These are obviously extreme measures, but it is possible to try and enforce enhanced levels of proctoring. And I’m not saying I like the idea of doing this for all coding interviews, just that I guarantee people would go through with this if it meant a chance to get into big tech.
That is extreme, I don’t think I would accept installing a browser extension with full access for a job interview. It trips my scam detector too hard.
I guess if I wanted the job badly enough I’d spin up a vm for it.
Copying text from another screen looks very different from coming up with a solution live. Lots of breaks, erasing, rewritings are all missing when copying.
Maybe all homework could come in two parts with a 70/30 split in the grade. Everyone gets assigned the first 70%, if their solution trips a plagiarism detector then they are automatically assigned the second 30% of the work. Better yet, it's communicated that it intentionally randomly selects some people for the second part of the work, even if they didn't plagiarize. Like random airport screening.
As long as it's clearly communicated in the syllabus, should be fine.
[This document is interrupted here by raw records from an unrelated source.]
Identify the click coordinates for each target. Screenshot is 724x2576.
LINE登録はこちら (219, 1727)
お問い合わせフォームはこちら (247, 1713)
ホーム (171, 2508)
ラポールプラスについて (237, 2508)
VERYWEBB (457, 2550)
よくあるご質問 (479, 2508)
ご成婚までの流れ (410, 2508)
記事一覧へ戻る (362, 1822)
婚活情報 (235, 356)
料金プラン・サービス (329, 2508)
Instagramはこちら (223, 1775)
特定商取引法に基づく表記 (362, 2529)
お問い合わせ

If identical code submissions are so common then everyone should be doing the same quantity of work on average and it shouldn't be an issue if you automatically get assigned bonus problems.
> Student incentives come from faculty
I'm pretty sure that student incentives come from having a degree that will instantly put you above 90% of non-degree-holder applicants after graduation, especially in this market.
Faculty can't compete with this, no matter how much they want education to be the goal; it's not, for most grads, and teachers should blame companies for that rather than students.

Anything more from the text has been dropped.